POLECENIA
1 – Ile lat pracy w branży deklaruje osoba wypowiadająca się w artykule?
2 – Ułóż wpisy od wiersza zawierającego "The width and" aż do wiersza zawierającego "click(159, 416)" włącznie jako tabelę Markdown z kolumnami Nr i Wiersz. Puste wiersze pomiń.

ARTYKUŁ
********************

Kiedyś sugerowano, że nie lubi się z Jolantą Pieńkowską, Dorotą Gardias-Skórą, teraz, że zazdrości Annie Wendzikowskiej, która ostatnio zaczęła przeprowadzać wywiady z międzynarodowymi gwiazdami. - Jeszcze dwa lata temu przejmowałam się tymi plotkami, teraz mnie śmieszą. Każda z nas jest dobra w czymś innym. Mam 34 lata, piętnaście pracuję w branży, naprawdę już wiem, czego chcę, a czego nie chcę, a ścigać się mogę tylko ze sobą. Przyznaje jednak, że w przeszłości były kobiety, które próbowały nadepnąć jej na odcisk.

Nigdy tego nie zauważała, po fakcie dowiadywała się, że któraś coś na jej temat niekorzystnego powiedziała, za plecami wytykała brak profesjonalizmu.

- Skąd się wziął mit, że jestem zimna jak lód? Przecież nie wymyślili go mężczyźni... Żartuje sobie z kobiecej tendencji do oceniania, wiedzenia czegoś "na pewno". - Jak już coś o kimś myślimy, to musiałaby chyba wybuchnąć trzecia wojna światowa, żebyśmy zmieniły zdanie. Te utarte poglądy nas ograniczają. Staram się taka nie być. Gdy dzwonią do mnie dziennikarze i pytają, co sądzę o operacjach plastycznych, o zdradach, mówię: "A co ja mogę sądzić? Wiemy o sobie tyle, na ile nas sprawdzono. Każda robi to, co uważa za stosowne.

********************

DOSTARCZONE MATERIAŁY

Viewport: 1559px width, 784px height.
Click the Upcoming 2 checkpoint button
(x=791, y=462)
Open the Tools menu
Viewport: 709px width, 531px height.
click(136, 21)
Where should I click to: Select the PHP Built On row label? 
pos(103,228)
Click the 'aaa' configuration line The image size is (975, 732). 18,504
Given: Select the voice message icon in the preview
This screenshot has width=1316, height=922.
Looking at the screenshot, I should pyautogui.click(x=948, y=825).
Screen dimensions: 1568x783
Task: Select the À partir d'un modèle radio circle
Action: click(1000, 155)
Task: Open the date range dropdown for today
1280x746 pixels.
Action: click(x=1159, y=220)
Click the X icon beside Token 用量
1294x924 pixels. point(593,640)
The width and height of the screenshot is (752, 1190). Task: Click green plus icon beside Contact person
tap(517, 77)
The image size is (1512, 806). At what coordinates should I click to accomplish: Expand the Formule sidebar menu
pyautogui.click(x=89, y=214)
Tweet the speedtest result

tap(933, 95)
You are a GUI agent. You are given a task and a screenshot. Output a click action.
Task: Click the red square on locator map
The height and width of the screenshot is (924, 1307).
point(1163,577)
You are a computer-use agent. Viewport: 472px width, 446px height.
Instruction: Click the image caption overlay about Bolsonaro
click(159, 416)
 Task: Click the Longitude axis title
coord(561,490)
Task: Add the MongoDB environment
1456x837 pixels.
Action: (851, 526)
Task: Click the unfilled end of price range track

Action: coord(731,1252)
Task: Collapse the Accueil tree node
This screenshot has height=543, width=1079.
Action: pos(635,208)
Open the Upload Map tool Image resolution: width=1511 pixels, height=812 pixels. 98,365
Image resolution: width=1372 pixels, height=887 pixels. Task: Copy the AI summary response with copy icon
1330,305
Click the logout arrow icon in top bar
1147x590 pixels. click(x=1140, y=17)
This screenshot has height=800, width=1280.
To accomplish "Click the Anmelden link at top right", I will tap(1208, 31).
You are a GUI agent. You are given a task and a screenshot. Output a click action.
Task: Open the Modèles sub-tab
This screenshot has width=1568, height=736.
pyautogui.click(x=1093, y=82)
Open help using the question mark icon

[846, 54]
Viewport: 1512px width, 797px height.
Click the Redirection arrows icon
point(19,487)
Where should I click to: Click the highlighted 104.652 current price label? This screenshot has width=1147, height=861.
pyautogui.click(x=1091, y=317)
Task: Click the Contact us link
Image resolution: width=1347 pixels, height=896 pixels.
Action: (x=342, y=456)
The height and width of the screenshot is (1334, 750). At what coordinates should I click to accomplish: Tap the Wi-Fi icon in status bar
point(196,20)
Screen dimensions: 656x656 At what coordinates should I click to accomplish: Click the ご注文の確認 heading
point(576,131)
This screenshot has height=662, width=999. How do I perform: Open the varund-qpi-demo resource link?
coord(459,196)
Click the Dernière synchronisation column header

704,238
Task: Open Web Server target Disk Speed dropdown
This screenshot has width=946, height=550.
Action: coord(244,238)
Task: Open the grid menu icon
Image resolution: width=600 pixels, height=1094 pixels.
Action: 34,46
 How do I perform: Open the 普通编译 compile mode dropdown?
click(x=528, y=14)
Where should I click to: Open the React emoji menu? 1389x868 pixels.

********************

ODPOWIEDZI
1 – Piętnaście lat.

2 –
| Nr | Wiersz |
|---|---|
| 1 | The width and height of the screenshot is (752, 1190). Task: Click green plus icon beside Contact person |
| 2 | tap(517, 77) |
| 3 | The image size is (1512, 806). At what coordinates should I click to accomplish: Expand the Formule sidebar menu |
| 4 | pyautogui.click(x=89, y=214) |
| 5 | Tweet the speedtest result |
| 6 | tap(933, 95) |
| 7 | You are a GUI agent. You are given a task and a screenshot. Output a click action. |
| 8 | Task: Click the red square on locator map |
| 9 | The height and width of the screenshot is (924, 1307). |
| 10 | point(1163,577) |
| 11 | You are a computer-use agent. Viewport: 472px width, 446px height. |
| 12 | Instruction: Click the image caption overlay about Bolsonaro |
| 13 | click(159, 416) |